We all knew it was coming, but I didn’t expect it to be during this episode. It caught me off guard and I was unprepared for the emotions since I was really thinking Randall and William would have at least this last episode together as they revisited William’s past. But no. Just like Randall, I was surprised and shocked when William took a turn for the worse. I was so conflicted—he didn’t make it back home to die, and yet…he very clearly made it home back to Memphis, and on a greater view…he made it home. After a life of pain, struggle, and, as he says himself, a life of misfortune and bad choices—he was finally released from all the darkness and he is light and free. I’m glad for it, and yet my heart ached. I cried. (Ok, fine, I sobbed.)
I normally have thoughts swirling through my mind after each episode. I had anticipated spending this week writing about Randall and William’s journey together. I imagined something so different from this episode. Though I was not disappointed, I felt numb.
After last night’s episode, Sterling K Brown, who plays Randall, went to his Facebook account. On it, he stated, “I want you to feel. I want you to feel connected and recognize that we are all in this together, ya know? And that no man or woman is an island unto themselves. And if you have family that you haven’t talked to in a while, or friends you feel you’ve gotten out of touch with, then call them up and let them know how much you love them and how much you care –because tomorrow is not promised.”
And with tears streaming down his face, he shares his heart as he explains how grateful he is to be working with this cast and on this show. He said,“It’s one thing to entertain, to educate, but to edify and to lift people up? Ya know that…well, to God be the glory.”
Watching him with tears streaming down his face, and listening to what he said, I realized that this show isn’t just about the incredible writing and how each story is crafted so beautifully. It’s because these actors and actresses are really good people trying to connect with each of us. And so, as an audience, we feel that. Their stories become personal. I think a show like this is rare and in some way, it’s a gift to the audience…to us. I know I’ve not just watched this show, but I’ve thought about my relationships with people as I’ve looked inside the character’s lives. I’ve reevaluated some choices and decisions. I’ve made commitments to be better and kinder. I have never had a show do that to me before – or at least quite like this.
In death, our connections are not broken. In some ways, I believe they are strengthened.

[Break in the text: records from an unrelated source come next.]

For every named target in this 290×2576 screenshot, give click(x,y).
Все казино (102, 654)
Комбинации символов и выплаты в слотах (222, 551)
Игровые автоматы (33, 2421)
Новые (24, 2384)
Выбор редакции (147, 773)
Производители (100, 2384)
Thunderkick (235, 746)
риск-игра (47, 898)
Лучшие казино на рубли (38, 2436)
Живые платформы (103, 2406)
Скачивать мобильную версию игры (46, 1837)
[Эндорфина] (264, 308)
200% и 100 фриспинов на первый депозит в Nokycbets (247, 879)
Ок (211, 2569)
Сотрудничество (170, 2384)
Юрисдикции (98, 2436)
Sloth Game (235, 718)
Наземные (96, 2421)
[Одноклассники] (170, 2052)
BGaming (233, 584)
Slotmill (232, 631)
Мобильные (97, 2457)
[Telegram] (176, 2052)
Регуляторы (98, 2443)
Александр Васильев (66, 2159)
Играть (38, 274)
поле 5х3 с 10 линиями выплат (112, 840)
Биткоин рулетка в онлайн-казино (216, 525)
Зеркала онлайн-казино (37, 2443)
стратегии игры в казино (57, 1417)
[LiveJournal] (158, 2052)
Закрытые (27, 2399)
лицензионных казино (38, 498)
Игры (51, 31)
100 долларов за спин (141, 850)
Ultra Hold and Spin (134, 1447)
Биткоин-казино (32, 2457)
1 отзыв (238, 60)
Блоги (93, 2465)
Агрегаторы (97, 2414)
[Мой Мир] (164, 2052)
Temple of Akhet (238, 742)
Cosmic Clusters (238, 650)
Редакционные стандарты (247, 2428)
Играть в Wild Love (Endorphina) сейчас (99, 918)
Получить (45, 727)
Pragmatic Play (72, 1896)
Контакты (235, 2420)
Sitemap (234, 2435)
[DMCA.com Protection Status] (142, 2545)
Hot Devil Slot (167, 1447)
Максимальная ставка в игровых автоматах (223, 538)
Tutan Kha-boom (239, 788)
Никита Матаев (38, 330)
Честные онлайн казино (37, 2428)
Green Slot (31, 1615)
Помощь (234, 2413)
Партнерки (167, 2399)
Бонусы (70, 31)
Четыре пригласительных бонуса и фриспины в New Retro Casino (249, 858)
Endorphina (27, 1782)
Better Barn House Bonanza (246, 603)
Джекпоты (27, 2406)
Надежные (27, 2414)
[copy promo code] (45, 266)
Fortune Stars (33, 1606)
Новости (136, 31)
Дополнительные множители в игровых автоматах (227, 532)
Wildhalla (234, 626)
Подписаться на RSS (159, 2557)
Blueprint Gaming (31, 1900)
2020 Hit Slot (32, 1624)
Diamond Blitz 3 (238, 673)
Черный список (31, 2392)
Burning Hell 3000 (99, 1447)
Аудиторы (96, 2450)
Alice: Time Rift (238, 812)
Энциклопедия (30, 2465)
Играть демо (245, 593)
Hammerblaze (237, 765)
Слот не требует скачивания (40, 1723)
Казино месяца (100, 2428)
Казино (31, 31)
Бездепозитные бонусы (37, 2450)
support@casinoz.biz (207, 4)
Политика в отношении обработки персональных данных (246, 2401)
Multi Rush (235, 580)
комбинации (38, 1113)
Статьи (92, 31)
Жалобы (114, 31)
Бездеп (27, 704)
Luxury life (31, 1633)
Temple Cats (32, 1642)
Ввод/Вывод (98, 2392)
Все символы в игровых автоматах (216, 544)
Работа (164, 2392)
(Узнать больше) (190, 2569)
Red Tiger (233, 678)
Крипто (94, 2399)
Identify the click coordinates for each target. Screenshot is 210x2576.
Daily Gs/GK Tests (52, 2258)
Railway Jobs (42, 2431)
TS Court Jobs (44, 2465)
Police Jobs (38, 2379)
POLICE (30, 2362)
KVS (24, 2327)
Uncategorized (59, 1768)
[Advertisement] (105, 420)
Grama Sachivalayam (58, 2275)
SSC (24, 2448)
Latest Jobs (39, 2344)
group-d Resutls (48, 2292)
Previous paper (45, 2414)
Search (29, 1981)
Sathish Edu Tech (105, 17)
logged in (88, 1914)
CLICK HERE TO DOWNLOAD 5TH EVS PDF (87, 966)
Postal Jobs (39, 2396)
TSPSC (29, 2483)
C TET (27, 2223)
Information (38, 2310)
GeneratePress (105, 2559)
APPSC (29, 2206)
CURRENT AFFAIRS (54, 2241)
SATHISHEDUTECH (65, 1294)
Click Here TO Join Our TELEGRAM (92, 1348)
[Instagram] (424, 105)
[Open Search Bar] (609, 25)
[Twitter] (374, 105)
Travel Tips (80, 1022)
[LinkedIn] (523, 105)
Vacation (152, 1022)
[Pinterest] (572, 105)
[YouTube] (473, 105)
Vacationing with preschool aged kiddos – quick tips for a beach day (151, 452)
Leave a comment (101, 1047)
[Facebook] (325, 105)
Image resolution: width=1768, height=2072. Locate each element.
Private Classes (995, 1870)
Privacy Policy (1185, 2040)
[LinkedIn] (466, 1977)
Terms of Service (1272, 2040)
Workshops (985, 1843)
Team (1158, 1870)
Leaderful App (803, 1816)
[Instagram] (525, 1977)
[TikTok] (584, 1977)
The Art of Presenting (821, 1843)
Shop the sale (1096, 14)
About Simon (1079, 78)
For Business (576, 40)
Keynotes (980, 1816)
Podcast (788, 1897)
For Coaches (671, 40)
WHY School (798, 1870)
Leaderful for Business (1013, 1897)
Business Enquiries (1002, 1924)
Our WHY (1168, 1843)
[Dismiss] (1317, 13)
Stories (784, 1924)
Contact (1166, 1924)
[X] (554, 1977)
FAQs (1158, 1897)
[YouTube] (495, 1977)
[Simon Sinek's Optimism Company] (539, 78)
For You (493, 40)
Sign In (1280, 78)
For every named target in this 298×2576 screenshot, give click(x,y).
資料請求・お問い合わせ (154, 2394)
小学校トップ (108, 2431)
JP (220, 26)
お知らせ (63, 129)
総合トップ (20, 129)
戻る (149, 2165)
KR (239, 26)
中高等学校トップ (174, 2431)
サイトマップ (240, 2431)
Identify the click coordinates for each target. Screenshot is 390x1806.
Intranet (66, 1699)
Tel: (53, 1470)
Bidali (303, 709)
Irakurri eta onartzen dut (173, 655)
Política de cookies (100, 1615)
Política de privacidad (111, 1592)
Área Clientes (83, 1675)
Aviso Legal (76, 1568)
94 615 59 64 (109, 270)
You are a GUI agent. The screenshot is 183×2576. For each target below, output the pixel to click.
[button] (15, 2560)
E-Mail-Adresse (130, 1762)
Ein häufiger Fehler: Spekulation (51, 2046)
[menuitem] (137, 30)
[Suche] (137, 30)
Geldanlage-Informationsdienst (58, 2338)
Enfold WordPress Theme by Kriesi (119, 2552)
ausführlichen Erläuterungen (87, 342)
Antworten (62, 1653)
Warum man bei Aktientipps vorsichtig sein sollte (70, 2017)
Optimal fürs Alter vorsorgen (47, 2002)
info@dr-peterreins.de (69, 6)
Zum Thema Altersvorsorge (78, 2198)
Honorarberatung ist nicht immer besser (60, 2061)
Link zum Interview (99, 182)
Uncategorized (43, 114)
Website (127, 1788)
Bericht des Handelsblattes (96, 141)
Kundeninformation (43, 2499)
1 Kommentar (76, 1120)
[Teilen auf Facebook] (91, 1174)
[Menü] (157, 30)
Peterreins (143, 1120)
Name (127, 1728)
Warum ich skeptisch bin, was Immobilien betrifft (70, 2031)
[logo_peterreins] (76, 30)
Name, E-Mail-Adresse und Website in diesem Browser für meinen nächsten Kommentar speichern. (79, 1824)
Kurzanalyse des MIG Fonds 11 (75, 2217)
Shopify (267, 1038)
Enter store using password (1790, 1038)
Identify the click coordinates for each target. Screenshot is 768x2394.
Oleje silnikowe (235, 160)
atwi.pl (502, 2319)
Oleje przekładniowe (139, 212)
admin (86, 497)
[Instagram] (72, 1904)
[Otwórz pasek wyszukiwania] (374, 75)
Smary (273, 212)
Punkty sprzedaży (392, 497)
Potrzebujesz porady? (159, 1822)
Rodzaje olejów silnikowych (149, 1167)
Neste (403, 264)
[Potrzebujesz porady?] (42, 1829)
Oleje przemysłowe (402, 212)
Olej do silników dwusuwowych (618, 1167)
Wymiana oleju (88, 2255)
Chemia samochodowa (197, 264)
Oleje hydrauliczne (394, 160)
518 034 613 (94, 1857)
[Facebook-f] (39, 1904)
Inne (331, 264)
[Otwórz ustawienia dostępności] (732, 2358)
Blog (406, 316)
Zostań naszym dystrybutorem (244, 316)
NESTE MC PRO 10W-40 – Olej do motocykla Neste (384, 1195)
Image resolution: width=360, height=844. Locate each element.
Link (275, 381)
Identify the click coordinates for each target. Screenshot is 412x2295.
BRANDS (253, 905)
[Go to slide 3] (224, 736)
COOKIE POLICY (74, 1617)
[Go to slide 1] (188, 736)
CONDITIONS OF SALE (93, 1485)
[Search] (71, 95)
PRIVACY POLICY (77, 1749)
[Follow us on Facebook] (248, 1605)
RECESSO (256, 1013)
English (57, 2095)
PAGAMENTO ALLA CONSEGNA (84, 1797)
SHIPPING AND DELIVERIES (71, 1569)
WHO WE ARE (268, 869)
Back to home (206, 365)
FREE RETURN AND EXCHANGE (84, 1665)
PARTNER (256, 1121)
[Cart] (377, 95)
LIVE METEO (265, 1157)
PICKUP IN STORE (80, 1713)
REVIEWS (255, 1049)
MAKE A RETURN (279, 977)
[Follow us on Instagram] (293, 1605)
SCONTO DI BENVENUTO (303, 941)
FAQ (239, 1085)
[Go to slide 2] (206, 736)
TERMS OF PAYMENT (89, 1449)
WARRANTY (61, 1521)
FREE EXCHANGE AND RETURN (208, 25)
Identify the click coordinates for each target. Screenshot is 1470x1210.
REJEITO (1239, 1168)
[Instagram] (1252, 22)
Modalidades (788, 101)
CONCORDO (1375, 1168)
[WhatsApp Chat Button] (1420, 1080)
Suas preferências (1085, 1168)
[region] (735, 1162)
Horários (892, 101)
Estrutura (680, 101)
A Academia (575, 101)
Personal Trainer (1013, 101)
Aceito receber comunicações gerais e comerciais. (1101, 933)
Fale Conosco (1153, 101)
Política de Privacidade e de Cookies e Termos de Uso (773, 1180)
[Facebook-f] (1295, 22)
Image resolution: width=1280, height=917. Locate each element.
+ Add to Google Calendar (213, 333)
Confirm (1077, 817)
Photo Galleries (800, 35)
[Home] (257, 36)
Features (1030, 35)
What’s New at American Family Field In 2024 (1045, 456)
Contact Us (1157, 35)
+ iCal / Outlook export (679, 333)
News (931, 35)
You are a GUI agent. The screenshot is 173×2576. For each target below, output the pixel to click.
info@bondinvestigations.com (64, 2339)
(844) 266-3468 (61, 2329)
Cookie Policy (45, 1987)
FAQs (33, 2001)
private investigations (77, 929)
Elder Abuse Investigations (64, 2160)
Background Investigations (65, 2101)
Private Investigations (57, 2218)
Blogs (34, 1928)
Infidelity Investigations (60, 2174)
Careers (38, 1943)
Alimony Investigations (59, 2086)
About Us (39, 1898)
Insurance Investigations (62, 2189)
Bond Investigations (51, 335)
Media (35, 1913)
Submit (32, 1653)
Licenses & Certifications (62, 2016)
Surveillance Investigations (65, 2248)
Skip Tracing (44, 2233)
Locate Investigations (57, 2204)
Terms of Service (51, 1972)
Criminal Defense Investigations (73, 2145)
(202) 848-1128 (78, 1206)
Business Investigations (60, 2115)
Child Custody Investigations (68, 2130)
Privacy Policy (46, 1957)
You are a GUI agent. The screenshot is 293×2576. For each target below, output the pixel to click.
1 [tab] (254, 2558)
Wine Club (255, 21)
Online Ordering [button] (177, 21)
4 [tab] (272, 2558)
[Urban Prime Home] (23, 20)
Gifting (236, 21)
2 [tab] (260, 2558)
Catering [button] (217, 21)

William’s death was entirely about connection. It’s funny. I think we often think of death as a loss of connection. That person is no longer around to share with us daily moments. However, it is in death that we often remember the best in people. And there was so much greatness in William to remember. No doubt that greatness is in Randall too. (Who else is mad in love with Randall?) In William’s death we saw a deeper and greater connection between father and son. We saw connection between father and son. How beautiful was it that William wanted to pay his respects to Jack? I loved that moment. I loved that he told Randall that he wanted to meet Randall’s father. As an adoptive mom, that sentence alone made me well up with tears. In his death we saw and understood the connection with William’s cousin – a connection once strong, then faded, and then artistically connected once more. We felt Randall’s joy as he connected with new extended family, and felt William’s joy and he facilitated that connection. Again, we witnessed a very spiritual connection with Randall, William, and Jack during William’s final fearful moments…when Randall channeled Jack and eased William’s fears. When William finally passed, even the ducks that crossed the street…connection.
In death, our connections are not broken. In some ways, I believe they are strengthened. I love William and really wanted him to stay for another season. A selfish part of me really wanted this story to be different. And yet, in his death I have found a beauty that may not have been there otherwise. His story needed to be this story. Because this is us. We each have little control of the physical outcomes of our life. We do, however, have control over how we treat others and how our lives are woven together with those we love. Do we keep those threads tight and create a beautiful masterpiece of love and light? Or do we allow painful circumstances to unravel that tapestry, losing touch and connection with life’s greatest treasures?
I suppose I had a lot to say about this episode after all. Sterling K. Brown’s hope for the show was “that we feel connected and recognize that we are all in this together.” I guess it’s safe to say, at least for me, that I feel it. I see the connection and I absolutely feel it. I will miss William dearly. He brought wisdom and heart to the show. But his story and his character are deeply connected to the show as a whole…forever.